De notre correspondant à Berlin,
Jean-Marc Ayrault avait lors de sa nomination l’image en Allemagne d’un « Deutschland-Versteher », de quelqu’un qui connaît et comprend bien le pays voisin. Après la disparition politique de Dominique Strauss-Kahn, autre germanophone socialiste, il était perçu comme celui qui pouvait contribuer à mieux faire comprendre la politique faite et voulue par Berlin en France au moment où « Merkozy », le rapprochement entre Nicolas Sarkozy et Angela Merkel, avait suscité des critiques en France à gauche, parfois non dépourvues d’accents germanophobes.
Jean-Marc Ayrault s’est rendu à plusieurs reprises en Allemagne en tant que Premier ministre. L’ancien agrégé d’allemand s’y est exprimé dans la langue de Goethe également pour une interview avec la première chaîne de télévision ARD. Il s’est également rendu à Wurzbourg en Bavière, là où le jeune Jean-Marc Ayrault avait effectué un séjour à la fin des années 1960. Reste qu’en Allemagne, en bonne logique, l’interlocuteur privilégié restait depuis deux ans le président de la République François Hollande plus que son Premier ministre, Jean-Marc Ayrault.
Programme critiqué
Après le rapprochement entre Nicolas Sarkozy et Angela Merkel, on le sait, Berlin souhaitait plutôt la réélection du président sortant. Le programme de François Hollande a été sévèrement critiqué dans la presse germanique comme étant passéiste.
Et, depuis l’élection de François Hollande, les commentaires n’ont pas été plus amènes. Des responsables conservateurs sous le manteau, mais parfois ouvertement, ont critiqué la politique économique et sociale du président français, réticent à mettre en place des réformes claires et un assainissement des finances publiques comme le prône le gouvernement Merkel.
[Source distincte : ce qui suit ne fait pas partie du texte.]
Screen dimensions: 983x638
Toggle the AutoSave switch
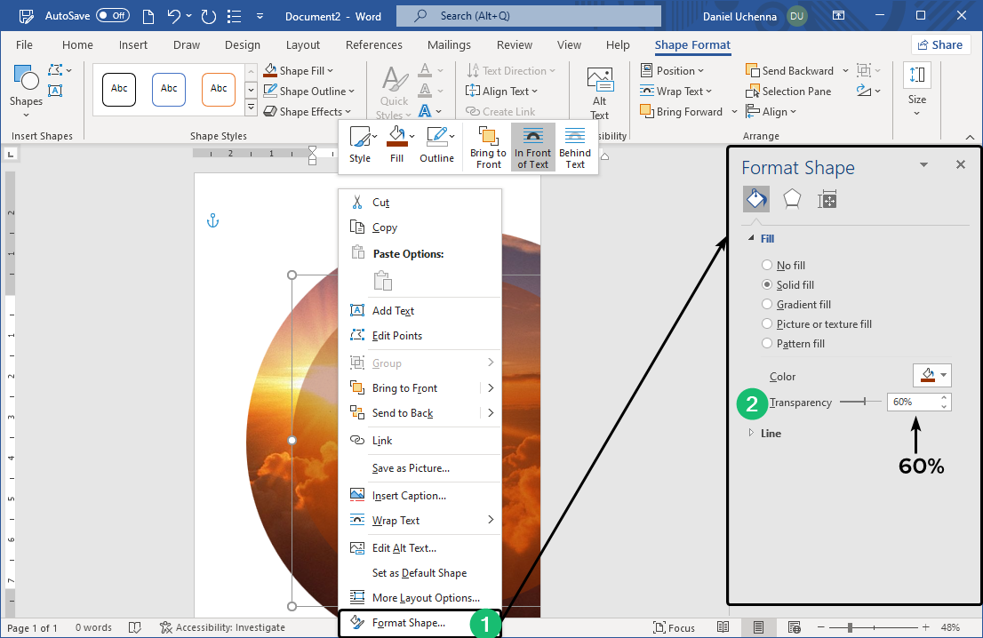[x=112, y=16]
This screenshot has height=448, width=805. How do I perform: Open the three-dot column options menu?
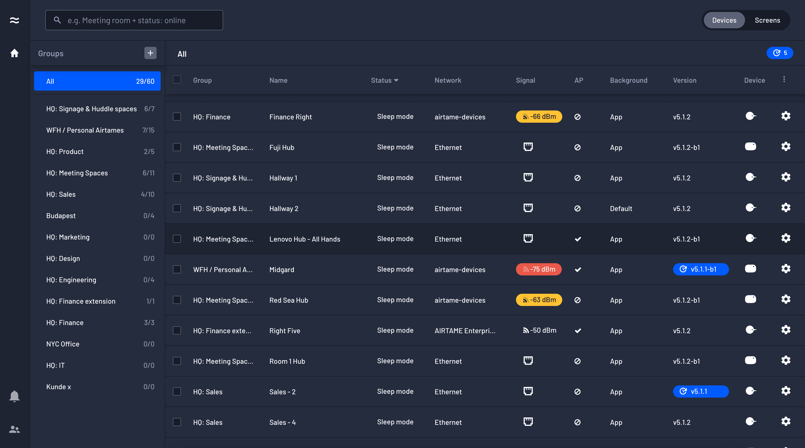click(x=784, y=80)
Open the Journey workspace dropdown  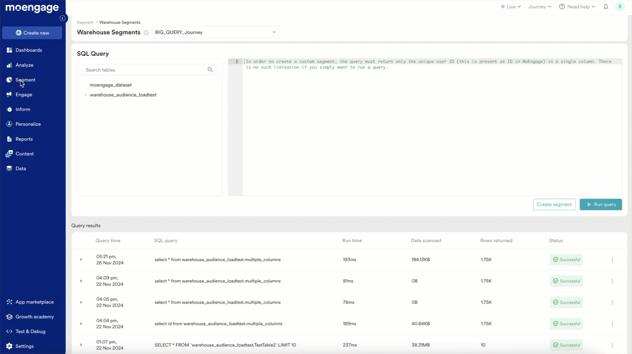[539, 7]
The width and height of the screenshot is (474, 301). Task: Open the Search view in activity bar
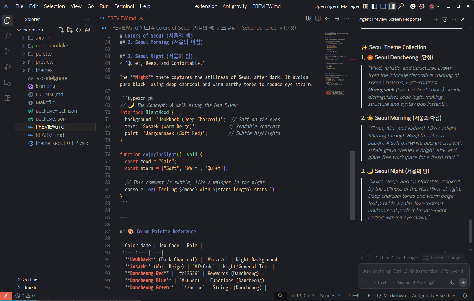pos(7,36)
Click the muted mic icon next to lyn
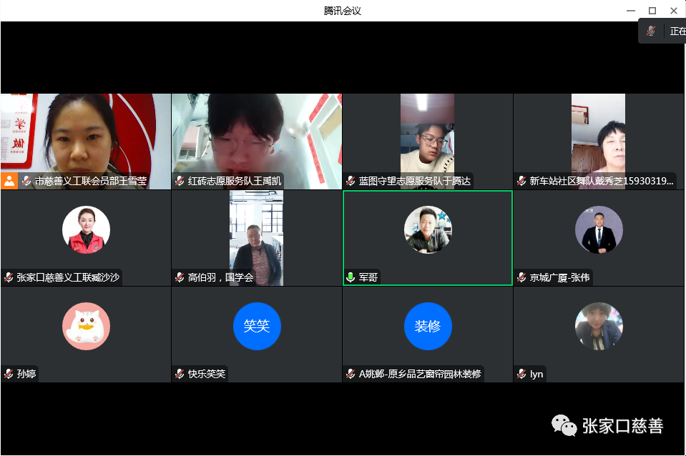The height and width of the screenshot is (456, 686). tap(522, 374)
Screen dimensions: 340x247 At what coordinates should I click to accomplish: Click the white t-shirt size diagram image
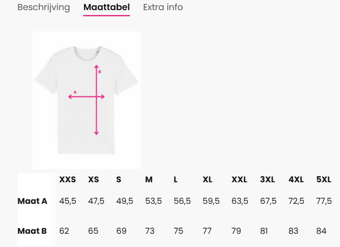click(86, 100)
La presse allemande n’a pas été plus tendre, avec des commentaires très sévères sur cette même politique, sur le refus du président français d’opter pour une ligne claire. La seule exception aura été sans doute, jusqu’à présent, l’intervention française au Mali qui a en revanche suscité en Allemagne des commentaires positifs.
Valls guère mieux loti
Les seules réactions à la nomination de Manuel Valls comme nouveau Premier ministre jusqu’à ce mardi matin sont celles de la presse germanique qui reste a priori sceptique. Le quotidien conservateur Frankfurter Allgemeine souligne par exemple que la nomination de Manuel Valls ne supprime pas le dilemme du président français pris en étau entre son aile gauche et les sociaux-démocrates du PS. « La politique reste illisible et mal expliquée » conclut le Frankfurter Allgemeine. Même tonalité dans un autre journal conservateur Die Welt qui voit dans la nomination de Manuel Valls « une dimension psychologique ». Pour le quotidien, le chef reste le président de la République « qui n’a pas su opter pour une ligne claire depuis deux ans ».
Les commentaires sur le nouveau Premier ministre ne sont pas plus enthousiastes. Le quotidien économique Handelsblatt évoque « un bilan peu convaincant de Valls » à la tête du ministère de l’Intérieur. Le journal de centre-gauche de Munich Süddeutsche Zeitung parle « d’un homme sans esprit d’équipe » comme l’hebdomadaire Der Spiegel sur son site qui évoque le « hardliner » de Hollande, l’homme à poigne nommé par le président de la République.